A diversity of dusty AGN tori^⋆,⋆⋆

Data release for the VLTI/MIDI AGN Large Program and first results for 23 galaxies

¹ Max-Planck-Institut für Astronomie, Königstuhl 17, 69117 Heidelberg, Germany
² Max-Planck-Institut für extraterrestrische Physik, Postfach 1312, Gießenbachstr., 85741 Garching, Germany
e-mail: burtscher@mpe.mpg.de
³ Max-Planck-Institut für Radioastronomie, Auf dem Hügel 69, 53121 Bonn, Germany
⁴ Sterrewacht Leiden, Universiteit Leiden, Niels-Bohr-Weg 2, 2300 CA Leiden, The Netherlands
⁵ University of California Santa Barbara, Department of Physics, Broida Hall, Santa Barbara, CA 93106-9530, USA
⁶ Universitäts-Sternwarte München, Scheinerstraße 1, 81679 München, Germany
⁷ Institut für Theoretische Physik und Astrophysik, Universität zu Kiel, Leibnizstr. 15, 24118 Kiel, Germany

Received: 14 May 2013
Accepted: 2 July 2013

Abstract

Context. The AGN-heated dust distribution (the “torus”) is increasingly recognized not only as the absorber required in unifying models, but as a tracer for the reservoir that feeds the nuclear super-massive black hole. Yet, even its most basic structural properties (such as its extent, geometry and elongation) are unknown for all but a few archetypal objects.

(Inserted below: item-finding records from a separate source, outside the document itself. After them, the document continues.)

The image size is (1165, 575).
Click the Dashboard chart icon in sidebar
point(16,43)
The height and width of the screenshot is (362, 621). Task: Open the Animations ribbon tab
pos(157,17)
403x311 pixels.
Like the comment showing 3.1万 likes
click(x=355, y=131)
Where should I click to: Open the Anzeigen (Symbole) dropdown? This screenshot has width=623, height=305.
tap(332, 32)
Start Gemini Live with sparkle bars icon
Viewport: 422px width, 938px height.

Aims. In order to understand how the properties of AGN tori are related to feeding and obscuration, we need to resolve the matter distribution on parsec scales.

Methods. Since most AGNs are unresolved in the mid-IR, even with the largest telescopes, we utilize the MID-infrared interferometric Instrument (MIDI) at the Very Large Telescope Interferometer (VLTI) that is sensitive to structures as small as a few milli-arcseconds (mas). We present here an extensive amount of new interferometric observations from the MIDI AGN Large Program (2009–2011) and add data from the archive to give a complete view of the existing MIDI observations of AGNs. Additionally, we have obtained high-quality mid-IR spectra from VLT/VISIR to provide a precise total flux reference for the interferometric data.

Results. We present correlated and total fluxes for 23 AGNs (16 of which with new data) and derive flux and size estimates at 12 μm using simple axisymmetric geometrical models. Perhaps the most surprising result is the relatively high level of unresolved flux and its large scatter: The median “point source fraction” is 70% for type 1 and 47 % for type 2 AGNs meaning that a large part of the flux is concentrated on scales <5 mas (0.1–10 pc). Among sources observed with similar spatial resolution, it varies from 20%–100%. For 18 of the sources, two nuclear components can be distinguished in the radial fits. While these models provide good fits to all but the brightest sources, significant elongations are detected in eight sources.

Conclusions. The half-light radii of the fainter sources are smaller than expected from the size ∝L^0.5 scaling of the bright sources and show a large scatter, especially when compared to the relatively tight size-luminosity relation in the near-infrared. It is likely that a common “size-luminosity” relation does not exist for AGN tori, but that they are dominated by intrinsic differences in their dust structures. Variations in the relative contribution of extended dust in the narrow line region or heated by star formation vs. compact AGN-heated dust and non-thermal emission also have to be taken into account.